(Not super low carb…but by no means high carb. You can lessen the carb count by leaving out or adding less LC pasta. This is loaded with veggie antioxidents and it makes a great Lenten Friday meal, as the eggplant gives it a slightly meaty texture.)
½ c. red wine
2 Tbsp tomato paste
1 eggplant, diced
2 c. celery, diced
1 large onion
1 can tomatoes, slightly drained
3 Tbsp fresh garlic
3 c. chicken broth
1 Tbsp parley
½ Tbsp thyme
1 tsp chili powder
½ tsp cayenne
Salt, pepper, Olive Oil
Saute veggies in 2 Tbsp olive oil with 1 tsp salt, ½ tsp pepper and garlic. Add tomatoes. Remove from heat and blend to puree. Return to pot. Sauté just the veggies for approximately 5 more minutes. Add red wine, tomato paste, chicken broth and spices.

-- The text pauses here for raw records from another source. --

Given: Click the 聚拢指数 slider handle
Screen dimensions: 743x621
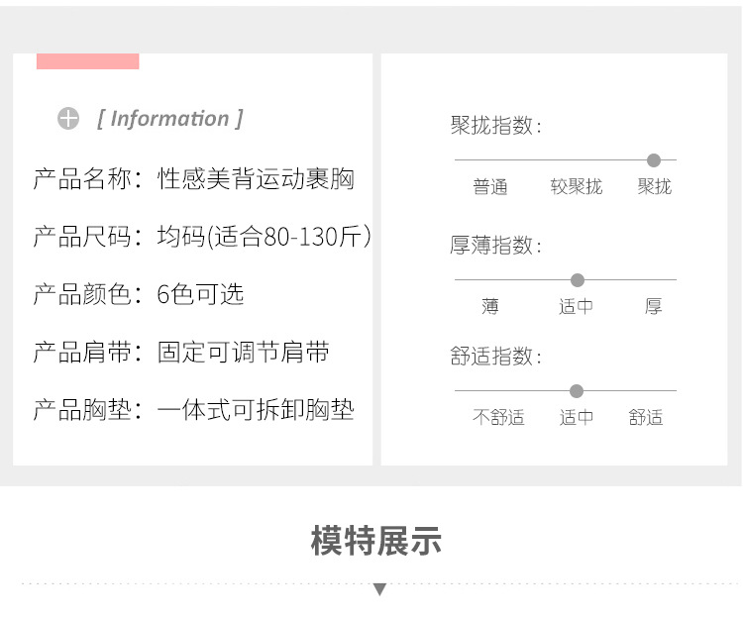Looking at the screenshot, I should coord(654,160).
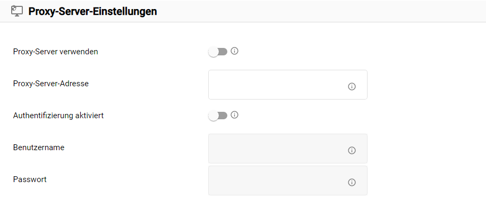Show info icon inside Passwort field
This screenshot has width=486, height=205.
(x=352, y=182)

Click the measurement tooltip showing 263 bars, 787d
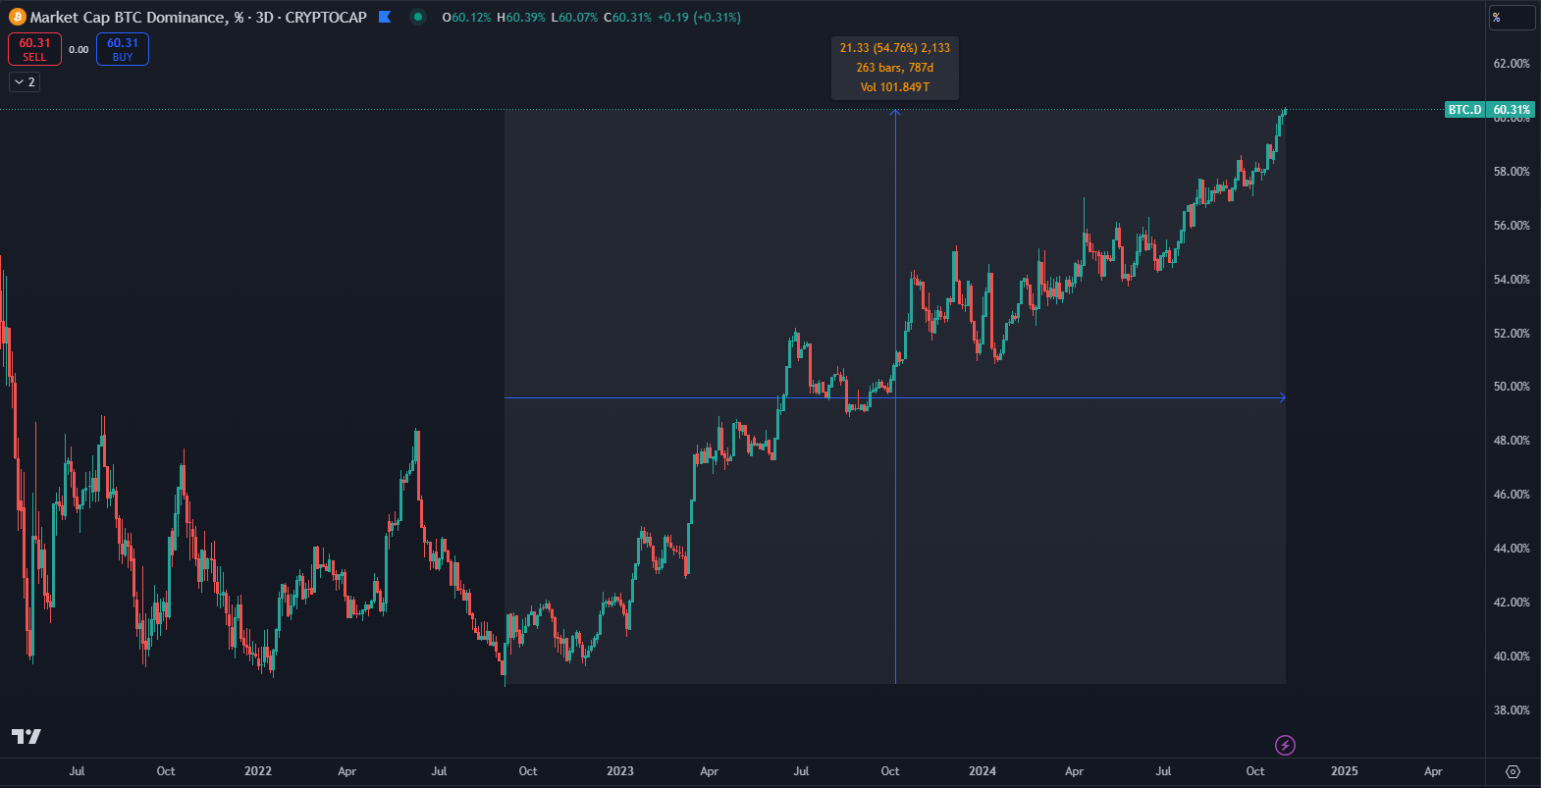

-If you want to make soup, add an additional 3 c. chicken broth
-If you are making pasta sauce, leave as is.
Allow to simmer for 10 minutes.
-If you are making soup, add 1 c. uncooked low carb pasta to the pot.
-If you are making pasta sauce, add 1.5 c. uncooked low carb pasta to the pot.
Cover and allow to simmer until the pasta is al dente – approximately 10 minutes, check the package. Serve topped with parmesan cheese and sour cream if desired.